**CONSIGNE**
Citez, s'il vous plaît, l'intégralité du texte sur la critique entre collègues, sans en modifier un seul mot.

**TEXTE PRÉSENTÉ**
Le problème de la critique des collègues n’est pas nouveau, et en rien une exclusivité des docteurs, mais s’aggrave dans le temps. Les soignants font pareil. Les enquêtes à grandes échelles conduites aux USA montrent que l’effets de tels comportements, critiques ouvertes en des mots choisis et blessants, attitudes condescendantes sur les carrières des uns et des autres, impactent les choix de carrière, les cessations ou réorientations d’activité, les départs du service, et in fine la sécurité du patient sont avérés par toutes les études réalisées.
En analysant sur le fond les modifications sociologiques qui pourraient expliquer cette évolution négative des comportements professionnels, l’auteur propose plusieurs pistes
- L’effet générationnel : on est passé de la génération vétéran (1900-1945) qui, atteint par la profonde crise de 29, avait pour logique de tout accepter, pour préserver le travail et la sécurité de la famille. Puis la génération de ‘Baby boomer’ (46-64) loyaux à leur organisation, cherchant l’ascenseur social par tous moyens y compris l’acceptation d’attitudes déplacées. Puis la génération Xyers puis Yers (65-80/ 81-99) misant sur la technologie comme la résolution de tous les problèmes, plaidant l’équipe, le réseau plutôt que l’autorité, sensible aussi à la qualité de vie, et globalement beaucoup plus sensible à tout ce qui agresse.

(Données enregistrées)
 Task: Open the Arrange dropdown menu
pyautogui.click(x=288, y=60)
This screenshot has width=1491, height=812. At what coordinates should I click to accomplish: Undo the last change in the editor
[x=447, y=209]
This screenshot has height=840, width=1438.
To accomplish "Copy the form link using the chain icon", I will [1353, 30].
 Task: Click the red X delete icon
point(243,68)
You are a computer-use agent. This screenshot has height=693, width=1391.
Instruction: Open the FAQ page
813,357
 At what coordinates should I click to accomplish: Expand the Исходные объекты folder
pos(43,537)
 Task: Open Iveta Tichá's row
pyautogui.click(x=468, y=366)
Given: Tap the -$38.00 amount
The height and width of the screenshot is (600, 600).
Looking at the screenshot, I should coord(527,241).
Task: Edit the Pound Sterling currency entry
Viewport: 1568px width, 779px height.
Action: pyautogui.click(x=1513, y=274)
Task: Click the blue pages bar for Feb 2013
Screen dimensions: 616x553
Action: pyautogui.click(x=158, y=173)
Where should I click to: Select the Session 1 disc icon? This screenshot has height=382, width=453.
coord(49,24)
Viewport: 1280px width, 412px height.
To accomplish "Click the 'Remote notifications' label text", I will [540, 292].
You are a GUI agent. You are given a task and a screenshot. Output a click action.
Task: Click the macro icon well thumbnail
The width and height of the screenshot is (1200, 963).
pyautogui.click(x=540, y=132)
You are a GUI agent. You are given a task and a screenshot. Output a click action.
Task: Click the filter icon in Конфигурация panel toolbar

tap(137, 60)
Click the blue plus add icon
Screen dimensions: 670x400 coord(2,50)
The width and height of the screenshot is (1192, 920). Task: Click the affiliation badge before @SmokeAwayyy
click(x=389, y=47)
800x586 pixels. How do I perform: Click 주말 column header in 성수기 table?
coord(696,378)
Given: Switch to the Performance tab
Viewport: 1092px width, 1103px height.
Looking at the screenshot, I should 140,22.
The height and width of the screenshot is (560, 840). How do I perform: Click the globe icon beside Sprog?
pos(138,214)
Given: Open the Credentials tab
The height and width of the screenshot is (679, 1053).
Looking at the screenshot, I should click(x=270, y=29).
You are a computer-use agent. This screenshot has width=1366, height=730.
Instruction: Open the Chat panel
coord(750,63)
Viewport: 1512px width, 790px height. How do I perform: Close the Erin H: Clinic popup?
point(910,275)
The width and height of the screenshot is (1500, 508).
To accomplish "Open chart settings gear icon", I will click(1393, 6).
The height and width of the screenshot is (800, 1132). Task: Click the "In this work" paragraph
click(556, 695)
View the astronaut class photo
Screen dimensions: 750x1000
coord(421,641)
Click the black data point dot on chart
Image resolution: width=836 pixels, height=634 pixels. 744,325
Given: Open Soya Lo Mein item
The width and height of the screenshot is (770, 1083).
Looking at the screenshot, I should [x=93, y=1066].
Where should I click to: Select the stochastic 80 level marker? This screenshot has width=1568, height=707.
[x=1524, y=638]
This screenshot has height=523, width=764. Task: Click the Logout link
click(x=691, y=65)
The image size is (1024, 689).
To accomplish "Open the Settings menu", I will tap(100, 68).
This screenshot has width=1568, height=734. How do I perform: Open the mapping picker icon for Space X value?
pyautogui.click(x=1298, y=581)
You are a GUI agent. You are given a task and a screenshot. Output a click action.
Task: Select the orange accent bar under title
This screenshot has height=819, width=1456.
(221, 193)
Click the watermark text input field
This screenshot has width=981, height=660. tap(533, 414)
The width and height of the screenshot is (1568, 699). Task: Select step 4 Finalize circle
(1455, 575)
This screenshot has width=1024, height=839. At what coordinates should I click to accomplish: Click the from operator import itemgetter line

**RÉPONSE**
Le problème de la critique des collègues n’est pas nouveau, et en rien une exclusivité des docteurs, mais s’aggrave dans le temps. Les soignants font pareil. Les enquêtes à grandes échelles conduites aux USA montrent que l’effets de tels comportements, critiques ouvertes en des mots choisis et blessants, attitudes condescendantes sur les carrières des uns et des autres, impactent les choix de carrière, les cessations ou réorientations d’activité, les départs du service, et in fine la sécurité du patient sont avérés par toutes les études réalisées.
En analysant sur le fond les modifications sociologiques qui pourraient expliquer cette évolution négative des comportements professionnels, l’auteur propose plusieurs pistes
- L’effet générationnel : on est passé de la génération vétéran (1900-1945) qui, atteint par la profonde crise de 29, avait pour logique de tout accepter, pour préserver le travail et la sécurité de la famille. Puis la génération de ‘Baby boomer’ (46-64) loyaux à leur organisation, cherchant l’ascenseur social par tous moyens y compris l’acceptation d’attitudes déplacées. Puis la génération Xyers puis Yers (65-80/ 81-99) misant sur la technologie comme la résolution de tous les problèmes, plaidant l’équipe, le réseau plutôt que l’autorité, sensible aussi à la qualité de vie, et globalement beaucoup plus sensible à tout ce qui agresse.